I've realized that it's all a part of maturity. That having this mindset that you can share your life with someone, give a part of yourself to them, is a part of growth. Who cares if you get rejected, hurt, or betrayed? It happens to everyone and you should make it a part of your life too. It teaches you how to be sensitive and just how hard it is to actually fall in love.
A week ago when I kissed (insert random name here, because i dont even know his name) I realized that just kissing meant nothing. It's about how you feel when you do it. Seriously, it was bad. Like totally eating my face bad.

§ DATASET EXTRACT
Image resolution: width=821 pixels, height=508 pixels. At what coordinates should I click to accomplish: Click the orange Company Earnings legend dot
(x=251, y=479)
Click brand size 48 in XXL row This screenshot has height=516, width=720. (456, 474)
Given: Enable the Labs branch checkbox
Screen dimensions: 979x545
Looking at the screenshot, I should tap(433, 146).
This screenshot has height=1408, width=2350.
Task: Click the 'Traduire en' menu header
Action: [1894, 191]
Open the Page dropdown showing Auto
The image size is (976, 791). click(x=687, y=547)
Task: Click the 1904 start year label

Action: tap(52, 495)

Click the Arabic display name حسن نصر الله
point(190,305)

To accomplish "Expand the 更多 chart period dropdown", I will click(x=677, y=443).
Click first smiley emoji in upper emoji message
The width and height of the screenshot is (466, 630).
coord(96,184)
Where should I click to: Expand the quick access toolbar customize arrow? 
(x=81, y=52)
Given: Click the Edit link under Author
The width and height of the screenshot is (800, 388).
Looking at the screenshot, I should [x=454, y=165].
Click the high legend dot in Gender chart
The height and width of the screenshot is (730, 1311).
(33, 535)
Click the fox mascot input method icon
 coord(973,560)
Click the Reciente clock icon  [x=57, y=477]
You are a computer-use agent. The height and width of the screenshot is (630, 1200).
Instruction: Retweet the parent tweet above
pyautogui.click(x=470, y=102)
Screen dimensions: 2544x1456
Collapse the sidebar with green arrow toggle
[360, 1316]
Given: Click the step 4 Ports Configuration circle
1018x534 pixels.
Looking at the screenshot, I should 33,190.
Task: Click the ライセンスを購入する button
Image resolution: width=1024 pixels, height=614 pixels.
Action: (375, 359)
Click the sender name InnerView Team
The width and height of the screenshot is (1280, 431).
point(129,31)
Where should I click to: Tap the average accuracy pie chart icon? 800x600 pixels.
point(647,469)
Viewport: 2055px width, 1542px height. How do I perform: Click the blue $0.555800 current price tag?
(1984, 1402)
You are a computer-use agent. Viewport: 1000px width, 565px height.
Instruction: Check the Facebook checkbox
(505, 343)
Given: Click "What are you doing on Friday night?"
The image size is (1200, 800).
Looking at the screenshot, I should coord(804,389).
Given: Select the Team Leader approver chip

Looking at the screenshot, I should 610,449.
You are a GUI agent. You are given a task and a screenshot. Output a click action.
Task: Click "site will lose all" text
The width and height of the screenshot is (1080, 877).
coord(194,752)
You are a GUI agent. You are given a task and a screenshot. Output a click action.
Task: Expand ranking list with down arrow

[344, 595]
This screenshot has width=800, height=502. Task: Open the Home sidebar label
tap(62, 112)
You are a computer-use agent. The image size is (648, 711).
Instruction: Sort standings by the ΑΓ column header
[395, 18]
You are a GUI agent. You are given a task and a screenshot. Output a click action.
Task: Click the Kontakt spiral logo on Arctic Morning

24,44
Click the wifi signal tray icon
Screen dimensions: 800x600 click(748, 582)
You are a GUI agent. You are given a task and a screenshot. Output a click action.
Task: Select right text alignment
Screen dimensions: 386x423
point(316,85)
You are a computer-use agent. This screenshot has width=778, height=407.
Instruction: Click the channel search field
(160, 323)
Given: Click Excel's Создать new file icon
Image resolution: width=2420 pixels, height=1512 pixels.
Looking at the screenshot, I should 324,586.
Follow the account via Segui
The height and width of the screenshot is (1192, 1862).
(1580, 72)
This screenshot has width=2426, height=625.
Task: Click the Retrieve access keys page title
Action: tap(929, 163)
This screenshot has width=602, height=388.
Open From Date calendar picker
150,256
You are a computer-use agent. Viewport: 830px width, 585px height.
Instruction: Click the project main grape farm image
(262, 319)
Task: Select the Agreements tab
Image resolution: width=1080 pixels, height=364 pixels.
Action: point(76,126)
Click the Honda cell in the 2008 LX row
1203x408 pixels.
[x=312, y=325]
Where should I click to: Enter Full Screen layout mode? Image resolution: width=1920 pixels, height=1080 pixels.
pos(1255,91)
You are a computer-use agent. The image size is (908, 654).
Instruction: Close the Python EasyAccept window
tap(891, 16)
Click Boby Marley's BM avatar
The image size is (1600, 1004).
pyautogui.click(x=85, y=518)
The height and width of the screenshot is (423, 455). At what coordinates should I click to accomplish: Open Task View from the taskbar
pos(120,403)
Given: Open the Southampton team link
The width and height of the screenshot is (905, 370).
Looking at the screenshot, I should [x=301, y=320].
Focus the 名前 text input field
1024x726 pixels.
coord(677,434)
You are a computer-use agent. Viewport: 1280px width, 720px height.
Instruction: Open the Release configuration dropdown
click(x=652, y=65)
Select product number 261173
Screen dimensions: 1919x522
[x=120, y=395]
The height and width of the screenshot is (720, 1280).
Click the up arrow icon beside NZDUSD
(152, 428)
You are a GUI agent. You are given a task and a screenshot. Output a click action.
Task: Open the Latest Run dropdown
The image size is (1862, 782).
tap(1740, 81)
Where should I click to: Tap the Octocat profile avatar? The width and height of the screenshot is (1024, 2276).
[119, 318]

§ TASKS TO PERFORM
A) Can you update the passage on maturity and love, starting at "I've realized that" and ending at "my face bad.", so that "maturity" is replaced with "adulthood"?
B) In the passage on maturity and love, what are all the things the sentence beginning "Who cares if you get" says can happen to you?

§ PER-TASK OUTPUTS
A)
I've realized that it's all a part of adulthood. That having this mindset that you can share your life with someone, give a part of yourself to them, is a part of growth. Who cares if you get rejected, hurt, or betrayed? It happens to everyone and you should make it a part of your life too. It teaches you how to be sensitive and just how hard it is to actually fall in love.
A week ago when I kissed (insert random name here, because i dont even know his name) I realized that just kissing meant nothing. It's about how you feel when you do it. Seriously, it was bad. Like totally eating my face bad.

B)
- Getting rejected
- Getting hurt
- Getting betrayed